Collected data:
------

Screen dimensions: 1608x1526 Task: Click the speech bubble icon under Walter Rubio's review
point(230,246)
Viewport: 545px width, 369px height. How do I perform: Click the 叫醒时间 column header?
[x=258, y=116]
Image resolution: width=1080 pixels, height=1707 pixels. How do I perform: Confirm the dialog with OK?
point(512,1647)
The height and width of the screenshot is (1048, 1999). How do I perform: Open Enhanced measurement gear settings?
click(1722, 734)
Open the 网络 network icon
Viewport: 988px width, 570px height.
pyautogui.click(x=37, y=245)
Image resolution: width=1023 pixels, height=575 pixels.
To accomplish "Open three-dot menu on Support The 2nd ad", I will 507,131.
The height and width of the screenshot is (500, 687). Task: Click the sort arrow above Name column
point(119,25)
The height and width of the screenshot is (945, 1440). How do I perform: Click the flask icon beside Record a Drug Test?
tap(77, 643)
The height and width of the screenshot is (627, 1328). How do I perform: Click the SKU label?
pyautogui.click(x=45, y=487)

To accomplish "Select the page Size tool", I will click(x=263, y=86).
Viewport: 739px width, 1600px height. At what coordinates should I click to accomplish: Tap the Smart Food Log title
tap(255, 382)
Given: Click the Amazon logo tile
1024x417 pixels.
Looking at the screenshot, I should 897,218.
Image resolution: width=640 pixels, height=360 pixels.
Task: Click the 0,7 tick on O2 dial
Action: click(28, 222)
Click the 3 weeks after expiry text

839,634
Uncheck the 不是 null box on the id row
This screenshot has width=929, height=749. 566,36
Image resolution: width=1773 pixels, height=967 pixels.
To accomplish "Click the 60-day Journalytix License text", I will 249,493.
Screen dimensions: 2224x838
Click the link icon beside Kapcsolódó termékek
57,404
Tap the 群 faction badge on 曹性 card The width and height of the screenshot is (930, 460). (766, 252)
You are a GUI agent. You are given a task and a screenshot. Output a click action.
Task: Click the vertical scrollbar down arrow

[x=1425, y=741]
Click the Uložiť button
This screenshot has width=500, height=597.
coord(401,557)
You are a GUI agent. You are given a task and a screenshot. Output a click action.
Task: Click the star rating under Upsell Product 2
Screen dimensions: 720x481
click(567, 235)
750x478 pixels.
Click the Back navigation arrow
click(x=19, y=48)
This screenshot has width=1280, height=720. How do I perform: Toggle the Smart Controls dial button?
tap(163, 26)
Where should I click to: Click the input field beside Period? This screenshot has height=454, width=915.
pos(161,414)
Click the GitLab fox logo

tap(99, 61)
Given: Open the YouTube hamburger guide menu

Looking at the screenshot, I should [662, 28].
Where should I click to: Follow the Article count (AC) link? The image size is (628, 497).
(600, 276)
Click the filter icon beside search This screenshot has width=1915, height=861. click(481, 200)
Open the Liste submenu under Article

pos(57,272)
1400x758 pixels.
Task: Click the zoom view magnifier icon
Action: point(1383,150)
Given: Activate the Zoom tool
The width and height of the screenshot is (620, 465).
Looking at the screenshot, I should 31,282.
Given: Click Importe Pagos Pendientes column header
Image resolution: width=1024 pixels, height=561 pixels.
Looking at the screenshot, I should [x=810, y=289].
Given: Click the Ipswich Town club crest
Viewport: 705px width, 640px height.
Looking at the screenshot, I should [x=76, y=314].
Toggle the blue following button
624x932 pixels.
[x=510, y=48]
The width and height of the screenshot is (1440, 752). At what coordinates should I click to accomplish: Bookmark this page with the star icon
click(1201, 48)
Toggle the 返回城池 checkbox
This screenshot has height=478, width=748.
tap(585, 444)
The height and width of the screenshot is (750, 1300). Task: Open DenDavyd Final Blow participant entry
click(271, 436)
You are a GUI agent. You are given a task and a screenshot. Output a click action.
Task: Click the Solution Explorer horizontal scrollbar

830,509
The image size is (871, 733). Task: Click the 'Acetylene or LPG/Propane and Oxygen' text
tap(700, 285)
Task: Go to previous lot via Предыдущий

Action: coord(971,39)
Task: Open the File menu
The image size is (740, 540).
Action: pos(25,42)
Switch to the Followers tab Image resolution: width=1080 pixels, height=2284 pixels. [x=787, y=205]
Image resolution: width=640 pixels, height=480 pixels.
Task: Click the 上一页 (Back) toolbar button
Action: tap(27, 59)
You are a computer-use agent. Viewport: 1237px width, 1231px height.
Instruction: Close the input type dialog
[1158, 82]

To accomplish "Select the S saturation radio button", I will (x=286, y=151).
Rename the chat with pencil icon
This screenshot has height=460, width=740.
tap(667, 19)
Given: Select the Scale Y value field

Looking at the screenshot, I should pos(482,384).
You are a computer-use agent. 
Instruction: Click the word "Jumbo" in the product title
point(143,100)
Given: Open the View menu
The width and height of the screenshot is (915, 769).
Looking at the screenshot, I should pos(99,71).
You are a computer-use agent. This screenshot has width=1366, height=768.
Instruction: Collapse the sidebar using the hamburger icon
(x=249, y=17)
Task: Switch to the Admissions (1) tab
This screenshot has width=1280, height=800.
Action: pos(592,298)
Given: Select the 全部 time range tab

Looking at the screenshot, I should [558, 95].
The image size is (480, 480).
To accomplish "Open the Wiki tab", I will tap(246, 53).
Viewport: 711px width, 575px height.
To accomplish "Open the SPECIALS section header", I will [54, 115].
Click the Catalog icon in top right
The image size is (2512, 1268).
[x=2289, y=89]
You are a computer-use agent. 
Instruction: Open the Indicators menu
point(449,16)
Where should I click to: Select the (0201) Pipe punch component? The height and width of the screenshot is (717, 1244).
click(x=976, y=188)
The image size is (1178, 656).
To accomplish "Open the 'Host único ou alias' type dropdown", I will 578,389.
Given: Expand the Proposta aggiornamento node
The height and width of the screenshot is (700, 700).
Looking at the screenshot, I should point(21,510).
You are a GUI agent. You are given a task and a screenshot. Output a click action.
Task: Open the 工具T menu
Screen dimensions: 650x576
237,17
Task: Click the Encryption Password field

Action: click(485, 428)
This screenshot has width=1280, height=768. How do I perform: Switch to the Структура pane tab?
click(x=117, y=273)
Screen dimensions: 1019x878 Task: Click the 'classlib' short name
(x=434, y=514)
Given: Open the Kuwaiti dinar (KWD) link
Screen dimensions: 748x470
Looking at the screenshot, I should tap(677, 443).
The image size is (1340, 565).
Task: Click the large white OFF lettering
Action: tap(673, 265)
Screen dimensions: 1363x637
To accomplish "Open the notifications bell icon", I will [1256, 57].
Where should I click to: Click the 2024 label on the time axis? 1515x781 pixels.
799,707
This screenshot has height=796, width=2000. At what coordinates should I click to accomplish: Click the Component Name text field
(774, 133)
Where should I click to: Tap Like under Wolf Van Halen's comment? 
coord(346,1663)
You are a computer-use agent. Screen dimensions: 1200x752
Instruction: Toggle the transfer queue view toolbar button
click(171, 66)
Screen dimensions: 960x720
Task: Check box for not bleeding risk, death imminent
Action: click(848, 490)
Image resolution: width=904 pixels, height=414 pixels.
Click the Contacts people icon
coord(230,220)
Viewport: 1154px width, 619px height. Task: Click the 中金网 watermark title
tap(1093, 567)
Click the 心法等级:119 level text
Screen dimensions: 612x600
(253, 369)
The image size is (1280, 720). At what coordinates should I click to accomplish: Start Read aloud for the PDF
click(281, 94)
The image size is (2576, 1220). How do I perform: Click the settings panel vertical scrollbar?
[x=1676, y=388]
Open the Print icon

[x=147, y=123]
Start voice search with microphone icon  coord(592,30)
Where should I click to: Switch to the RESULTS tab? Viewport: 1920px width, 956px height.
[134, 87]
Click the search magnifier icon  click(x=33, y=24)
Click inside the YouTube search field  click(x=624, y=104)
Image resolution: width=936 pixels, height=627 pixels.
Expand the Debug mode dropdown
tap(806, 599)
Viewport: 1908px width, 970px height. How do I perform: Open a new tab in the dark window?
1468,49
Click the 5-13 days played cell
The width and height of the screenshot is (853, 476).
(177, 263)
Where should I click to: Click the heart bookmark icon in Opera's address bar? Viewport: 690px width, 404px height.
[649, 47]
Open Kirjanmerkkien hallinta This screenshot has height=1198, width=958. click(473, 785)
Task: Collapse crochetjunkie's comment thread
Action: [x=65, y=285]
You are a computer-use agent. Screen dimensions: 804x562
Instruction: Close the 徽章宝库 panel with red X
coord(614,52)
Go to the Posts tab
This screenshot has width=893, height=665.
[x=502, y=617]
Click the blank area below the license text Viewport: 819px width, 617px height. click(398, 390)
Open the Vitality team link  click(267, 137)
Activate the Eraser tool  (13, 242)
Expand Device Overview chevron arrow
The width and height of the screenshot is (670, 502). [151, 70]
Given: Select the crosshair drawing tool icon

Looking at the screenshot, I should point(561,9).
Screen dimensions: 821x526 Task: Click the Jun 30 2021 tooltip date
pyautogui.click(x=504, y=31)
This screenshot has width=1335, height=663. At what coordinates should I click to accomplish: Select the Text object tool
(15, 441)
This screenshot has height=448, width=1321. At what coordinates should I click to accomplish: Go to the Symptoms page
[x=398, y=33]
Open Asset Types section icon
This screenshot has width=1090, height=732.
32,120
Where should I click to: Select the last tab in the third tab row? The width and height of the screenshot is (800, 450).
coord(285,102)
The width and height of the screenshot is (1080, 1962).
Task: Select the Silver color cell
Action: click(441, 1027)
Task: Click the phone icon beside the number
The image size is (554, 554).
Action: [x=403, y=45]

------

▸ TASK DIRECTIONS: Only lines containing the string "Activate" are needed. Pull each of them out of the records above.

▸ FINAL ANSWER:
Given: Activate the Zoom tool
Activate the Eraser tool  (13, 242)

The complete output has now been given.